I think if you tried to start people off on the kinds of things we started off on in the 80's, you'd never get past the first lesson. It's all so much more complex that any student would (rightly!) give up before getting anywhere.
Unless they develop entirely new technology they're stuck with linear growth of output capability for input costs. This will take a very long time. I expect it to be abandoned in favor of better ideas and computing interfaces. "AI" always seems to bloom right before a major shift in computing device capability and mobility and then gets left behind. I don't see anything special about this iteration.
> that I don't think anyone will really care in the long run.
There are trillions of dollars at stake and access to even the basics of this technology is far from egalitarian or well distributed. Until it is I would expect people who's futures and personal wealth depends on it to care quite a bit. In the meanwhile you might just accelerate yourself into a lawsuit.
Like how McDonalds makes a lot of burgers fast and they are very successful so that's all we really care about?
By the time the AI is actually writing code, I've already had it do a robust architecture evaluation and review which it documents in a development plan. I review that development plan just like I'd review another engineers dev plan. It's pretty hard for it to write objectively bad code after that step.
Also, my day to day work is in an existing code base. Nearly every feature I build has existing patterns or reference code. LLMs do extremely well when you tell them "Build X feature. [some class] provides a similar implementation. Review that before starting." If I think something needs to be DRY'd up or refactored, I ask it to do that.
I've found LLMs tend to struggle getting a codebase from 0 to 1. They tend to swap between major approaches somewhat arbitrarily.
In an existing code base, it's very easy to ground them in examples and pattern matching.
If you merge a ball of generated crap into `main`, I don't so much have to wonder if you would have done a better job by hand.
> What would happen if the "AI" and web search didn't return anything? Would you have stuck with your implementation?
I was fairly certain there must exist some type of algorithm exactly for this purpose. I would have been flabbergasted if I couldn’t find something on the web. But it that failed, I would have asked friends and cracked open the algorithms textbooks.

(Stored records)
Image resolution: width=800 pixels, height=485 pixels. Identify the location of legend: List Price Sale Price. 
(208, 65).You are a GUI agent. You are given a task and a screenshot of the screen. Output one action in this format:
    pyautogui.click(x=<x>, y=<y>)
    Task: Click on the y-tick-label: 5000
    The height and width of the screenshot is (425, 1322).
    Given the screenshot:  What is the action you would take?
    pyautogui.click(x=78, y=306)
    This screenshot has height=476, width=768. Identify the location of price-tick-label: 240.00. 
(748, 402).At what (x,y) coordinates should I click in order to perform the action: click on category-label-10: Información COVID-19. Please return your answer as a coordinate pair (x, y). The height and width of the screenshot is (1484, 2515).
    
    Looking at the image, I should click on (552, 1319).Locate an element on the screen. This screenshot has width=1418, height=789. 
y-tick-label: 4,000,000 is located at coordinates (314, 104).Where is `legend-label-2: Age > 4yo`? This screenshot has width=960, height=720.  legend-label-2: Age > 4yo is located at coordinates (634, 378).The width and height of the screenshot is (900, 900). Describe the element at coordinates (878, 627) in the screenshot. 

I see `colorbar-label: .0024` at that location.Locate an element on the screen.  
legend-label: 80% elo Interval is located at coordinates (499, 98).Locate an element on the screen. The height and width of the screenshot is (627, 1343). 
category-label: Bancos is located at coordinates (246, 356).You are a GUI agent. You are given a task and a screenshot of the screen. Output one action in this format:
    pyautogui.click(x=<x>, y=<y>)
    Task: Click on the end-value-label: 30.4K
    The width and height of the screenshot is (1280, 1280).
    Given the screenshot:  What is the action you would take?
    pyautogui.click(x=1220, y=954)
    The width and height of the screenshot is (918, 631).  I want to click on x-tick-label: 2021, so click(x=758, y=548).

#### [Problems to solve]
**A.** In the AI coding thread, rewrite the paragraph beginning "By the time the AI is actually writing code" as a short bulleted list that keeps its main facts.
**B.** Carry on the AI coding thread past its final paragraph.

#### [Task answers]
**A.**
- Before the AI writes any code, it does a thorough architecture evaluation and review and records it in a development plan.
- The writer reviews that plan the same way they would review another engineer's.
- After that step, the AI has a hard time writing objectively bad code.

**B.**
> I'm not against use of "AI". But this increasing refusal of those who aspire to work in specialist domains like software development to systematically learn things is not great. That's just compounding on an already diminished capacity to process information skillfully.
I understand what you mean, and agree with you. I can also assure you that that is not how I use it.
I think of LLMs as an autocomplete of the web plus hallucinations. Sometimes it’s faster to use the LLM initially rather than scour through a bunch of sites first.
Just read the docs and assume the library works as promised.
To clarify, the LLM did not tell me about the specific library I used. I found it the old fashioned way.
That's where I'm confused. I've been coding for more than 20 years, and every task I ever did was different from the other ones. What kind of task do you do a million times before realizing that you should script it in bash or Python?
Watch out, you’re giving your game away.
My job is about enabling analysis that was previously done ad hoc and informally. If I’m harming people then that’s something I have to take responsibility for, but it’s also caused not by my direct contribution but by the larger system that I’m working within.
I expressively don’t want to automate away work when that will just result in more profit for private owners and less income for regular working people.[1] And I also don’t want to automate work if that means shifting drudgery to some worker to fill in that freed up time.
And how does this contradict what “we” are doing and stand for!? We criticize technology on this board all the time!
But it’s nice to have the priorities of such a prominent member on the record.
[1] But I DO want to automate work in the hypothetical society where we all own the automation and thus the only thing we are deprived of is drudgery.